#### TEXTE À ANALYSER
* * * *
Je lui ai posé des questions sur les mouvements du bébé et sur la couleur du liquide amniotique. Elle m’a répondu que le bébé allait bien et que le liquide était transparent. Je lui ai dit que j’irais chez elle écouter le cœur du bébé et parler avec elle. Nous étions un dimanche, à Porto Alegre, ville avec un taux de césariennes de 92,5 % (Unimed).   Elle accepta.

Quelques heures plus tard nous sommes allés, moi et Zeza (ma femme qui est sage-femme) chez elle, pour faire une évaluation de la situation. Elle avait commencé à avoir des contractions, mais celles-ci étaient faibles et peu fréquentes (toutes les 15-20 minutes). Test prénatal, FBC, tension artérielle, température, position fœtale : tout était normal. Mais il y avait quelque chose…

Elle ne nous connaissait pas, mais elle avait entendu que nous étions en faveur de l’accouchement naturel. Elle n’avait pas participé aux rencontres prénatales animées par Zeza, ni discuté longuement des questions controversées reliés à l’accouchement, en particulier de la rupture prématurée des membranes. Elle avait peur. À ses côtés prenaient place ses parents et son jeune époux. Elle a dit qu’elle était née par césarienne (présentation par le siège). Après mûre réflexion et quelques explications sur ce qui se produirait, sa maman m’a demandé si un accouchement naturel était sécuritaire, et si une césarienne ne serait pas plutôt indiquée. C’est alors que la jeune femme a interrompu mes explications à ses parents et a parlé de ce qu’elle ressentait et de ses doutes. Ce fut un point tournant.
* * * *
#### DONNÉES DISPONIBLES

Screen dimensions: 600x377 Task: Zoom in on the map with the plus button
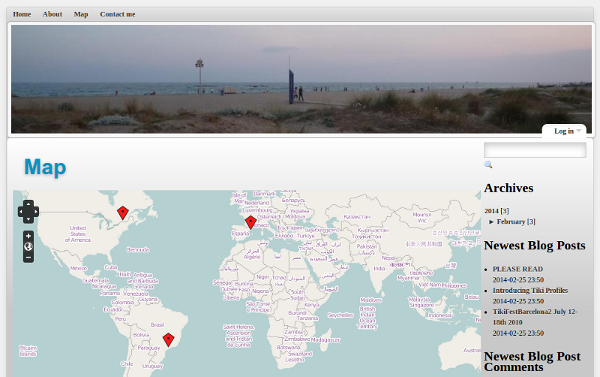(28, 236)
* * * *
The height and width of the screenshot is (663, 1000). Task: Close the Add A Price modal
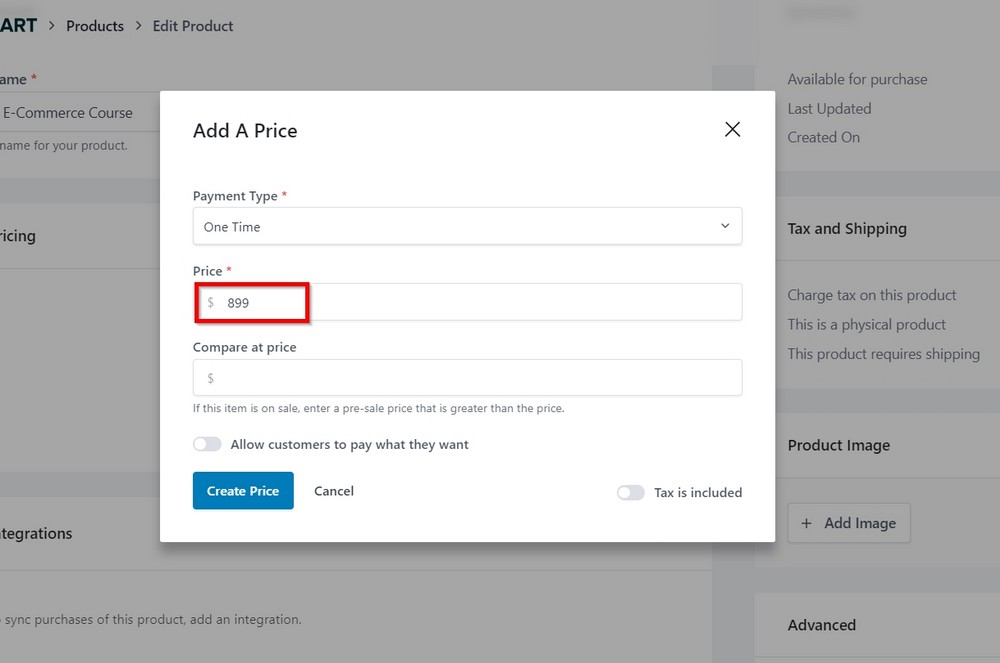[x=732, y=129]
* * * *
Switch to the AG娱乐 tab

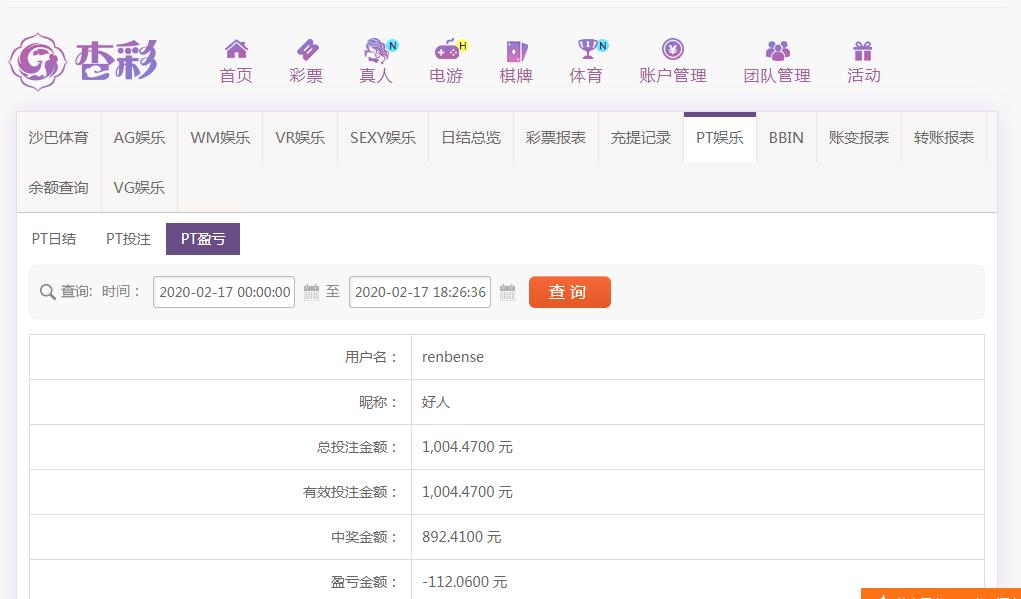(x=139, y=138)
* * * *
#### EXERCICES PROPOSÉS
1. Énumérez tous les examens et paramètres qui, selon le texte à analyser, se sont révélés normaux lors de l'évaluation.
2. D'après le texte à analyser, comment la jeune femme est-elle elle-même venue au monde ?
3. Citez le passage du texte à analyser qui commence aux mots « Je lui ai posé » et s'arrête après les mots « (Unimed).   Elle accepta. ».

#### RÉPONSES AUX EXERCICES
1.
- Test prénatal
- FBC
- Tension artérielle
- Température
- Position fœtale

2. Elle est née par césarienne, en raison d'une présentation par le siège.

3.
Je lui ai posé des questions sur les mouvements du bébé et sur la couleur du liquide amniotique. Elle m’a répondu que le bébé allait bien et que le liquide était transparent. Je lui ai dit que j’irais chez elle écouter le cœur du bébé et parler avec elle. Nous étions un dimanche, à Porto Alegre, ville avec un taux de césariennes de 92,5 % (Unimed).   Elle accepta.